Average each weight of two models


I have two models trained exactly the same way just with a different learning rate now I would like to average each weight of every single layer in the model an create a new one with the weight averages. Is that possible ?

Thanks in advance

Yes, you could get the state_dicts of both models, average the parameters and reload the new state_dict.
Here is a small dummy example:

# Setup
modelA = nn.Linear(1, 1)
modelB = nn.Linear(1, 1)

sdA = modelA.state_dict()
sdB = modelB.state_dict()

# Average all parameters
for key in sdA:
    sdB[key] = (sdB[key] + sdA[key]) / 2.

# Recreate model and load averaged state_dict (or use modelA/B)
model = nn.Linear(1, 1)

Thanks that works. Thank you so much

Hello @ptrblck,

Is there a proper way of parallelizing the loop over the keys of the state_dict ?

Thanks in advance

I guess Python might provide some multiprocessing utilities for this use case. However, how often are you using this code snippet, as it seems it’s the bottleneck you would like to optimize?

1 Like

@ptrblck Slightly off-topic: Is there any solid evidence that averaging the weights of different runs has any benefits?

In principle, both runs may converge two very different minima w.r.t. the the loss. It’s not obvious to my, why averaging the weights would be a good idea. Admittedly, this might depend what “trained exactly the same way” means, but even a different order of batches might effect this, wouldn’t it?

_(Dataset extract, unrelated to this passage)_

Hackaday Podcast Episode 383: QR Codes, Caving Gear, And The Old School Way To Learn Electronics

I use this averaging after each optimizer step, I agree that using multiprocessing utilities from python can be a good idea, however in general this kind of utilities creates jobs pool on the cpu, then execute them, and I am not sure if this the best possible way of doing it. I am wondering if there is a possibility to create the jobs pool on the gpu directly. I believe that it won’t make any significant difference, but I am not sure about it.

At some point I’ve looked into Stochastic Weight Averaging, which claims that a simple averaging of multiple checkpoints leads to a better generalization.
If I’m not mistaken, there is also an SWA package for PyTorch, which applies this strategy during your training.
That being said, I don’t know if these experiments still hold true for other models than the one mentioned in the paper.
Generally, I would assume that this method would only work, if all training checkpoints are close to the global minimum, which seems to be the case if you use the checkpoints from a single run (if I remember the paper correctly).

@omarfoq I think this operation might benefit from the current ongoing port of apex' multi_tensor_apply in this PR.
You could have a look at the code changes and check, if you could reuse it.
However, as mentioned before, I would profile the code beforehand and make sure that a speedup would be visible in your case.


@ptrblck thanks, good points. Yes, when the weights come from the same run at different checkpoints, I can see that this might be beneficial.